時事随想抄

歴史家の視点から国際情勢・時事問題などについて語るブログ

宗教団体が支持する政党は合憲なのか?

 特定の宗教団体が国家権力を用いて布教活動をすることを違憲とした内閣法制局の答弁が、昨日、閣議決定で撤回されたと報じられています。加えて、この答弁では、”宗教団体が支援する政党に属する者が国政を担当しても、団体が政治権力を行使することにならない”という政府見解を改めて示したそうです。ところで、この政府見解は、本当に憲法に合致しているのでしょうか。

 政府が示している見解には、以下のような問題点があります。

1)政府見解は、個人の信仰と教団の活動とを区別していないこと。個人として特定の宗教を信仰することは、信教の自由により保障されおりますが、一方、教団が、集団として政治活動をする場合には、政教分離の原則に反することになります。

2)政府見解は、根拠もなく、間接的な権力行使を承認していること。憲法第20条1項後段には、「・・・いかなる宗教団体も、国から特権を受け、又は、政治上の権力を行使してはならない」とあります。この条文には、”宗教団体”とあり、直接であれ、間接であれ、いかなる宗教団体も、政治権力を行使してはならないはずです。教団の下部組織として政党が設立されている場合、間接的な政治権力の行使と考えられます。

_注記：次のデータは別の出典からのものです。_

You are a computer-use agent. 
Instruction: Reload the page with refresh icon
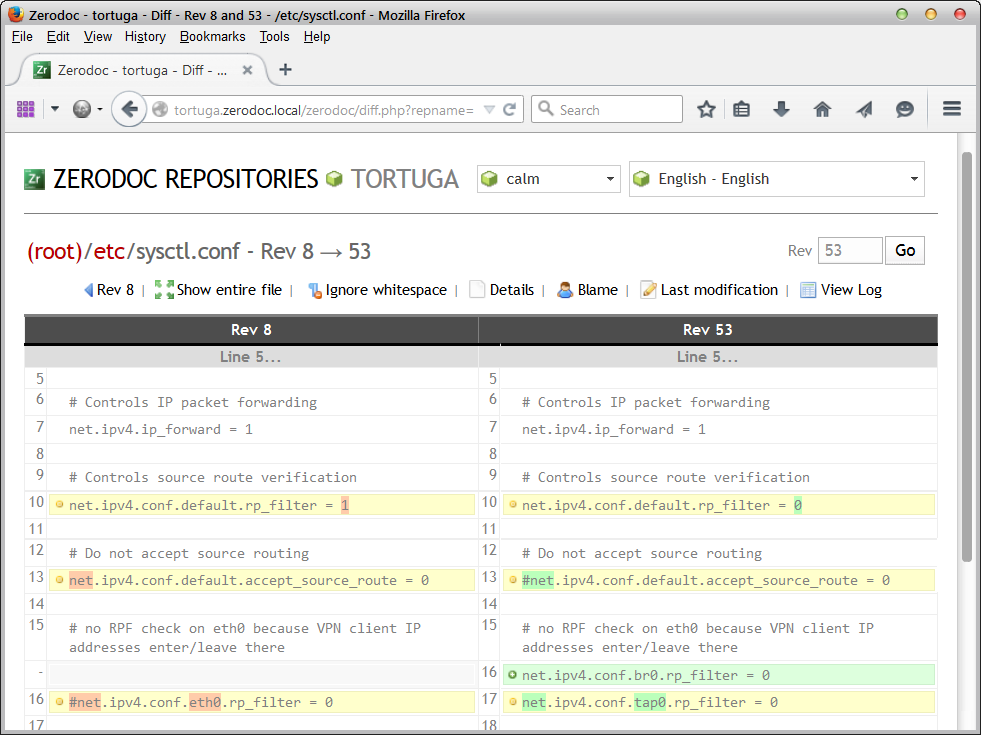click(510, 110)
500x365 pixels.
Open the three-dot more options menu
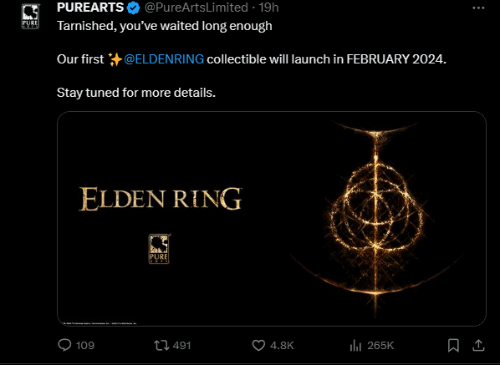pos(478,8)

 創価学会公明党との関係は、選挙活動において既に立証されており、教団が、政治に介入していることは疑いの余地がありません。国民の多くも憲法違反を疑っており、政府の見解は、国民を納得させることはできないと思うのです。政府が見解を見直すつもりがないのならば、やはり、最高裁判に違憲審査を求めるしかないのかもしれません。